This presentation was made at the 2019 NAFEMS World Congress in Quebec Canada
Additive Manufacturing has developed rapidly during the last decade, it has demonstrated significant design flexibility - particularly for customized products. It is also considered, from environmental perspective, as a preferable option to most of the conventional manufacturing processes. Both can be realised through improved design freedom, reduced material waste, reduced energy consumption, and clear saving in cost and CO2 footprint. It is well known by now that the term “Additive Manufacturing” is used loosely to address several families of processes. This paper will consider only the Powder Bed Fusion (PBF) family.
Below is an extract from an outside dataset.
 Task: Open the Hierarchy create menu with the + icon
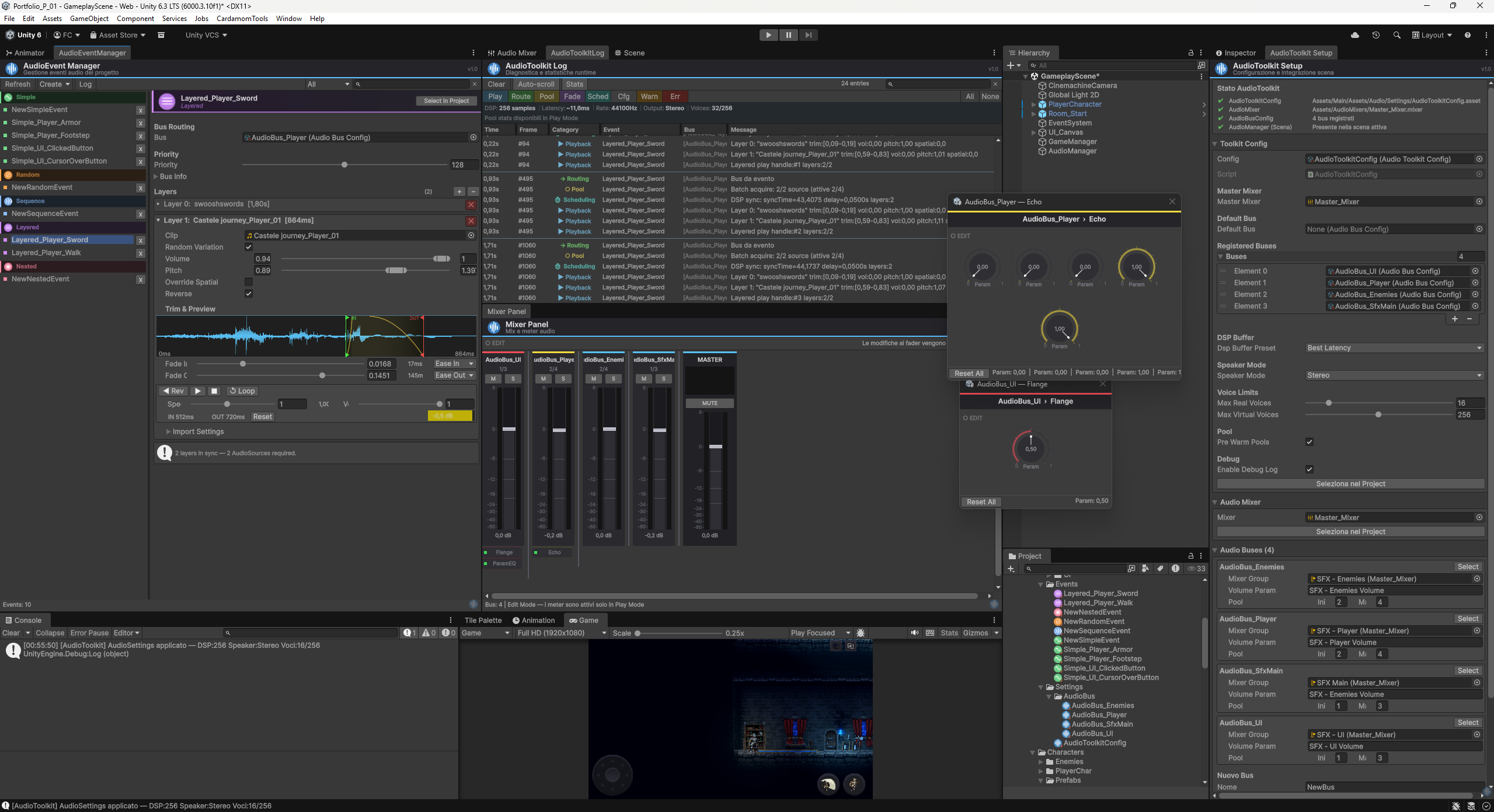(x=1012, y=65)
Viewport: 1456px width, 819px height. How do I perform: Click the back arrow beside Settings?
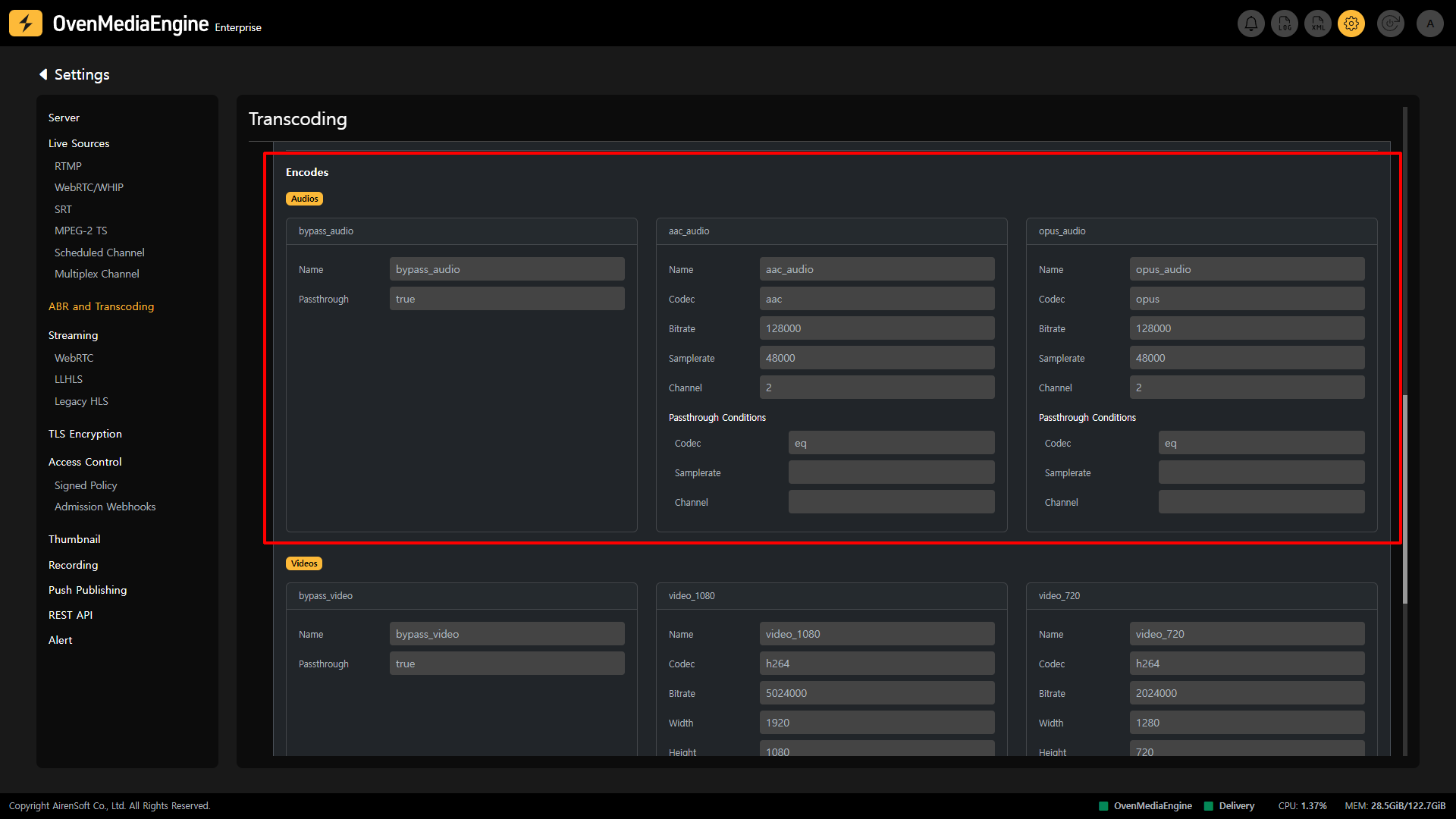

All PBF processes share a set of basic principles – mainly, the use of a heat source (either a laser or electron beam) to induce a controlled fusion-zone between powder particles, and a method to deposit and smooth the powder distribution layer by layer. It is well proved by now that the energy used during the process often leads to distortions during printing that may interrupt the deposition process. The final shape of the printed component may also deviate significantly from design and residual stresses may lead to cracking of the component.
Many studies, both experimental and numerical, have been carried out to analyse how process parameters such as heat source power, scan speed, and scan strategy affect the final shape of the component as well as its mechanical properties. For such a study to be comprehensive it must address various physics involved at several levels - ranging from the 10s - 100s of microns (the melt-pool or powder level) through to 10s of mm (the hatch level), through to full components up to 100s of mm (the macro level). This paper presents a global multiscale- and multiphysics-based approach adopted by ESI Group while developing its own solution to tackle this problem for industrial applications.
The paper, first, presents a quick overview of the PBF process and associated challenges & opportunities; then introduces the major components of an Integrated Computational Materials Engineering (ICME) platform - including tools for modelling: powder melting and solidification, part distortion, and powder spreading. It then discusses three validation cases, each associated with one of the modules above; all were carried out jointly by the authors as part of ESI academic collaboration programme with Swansea University.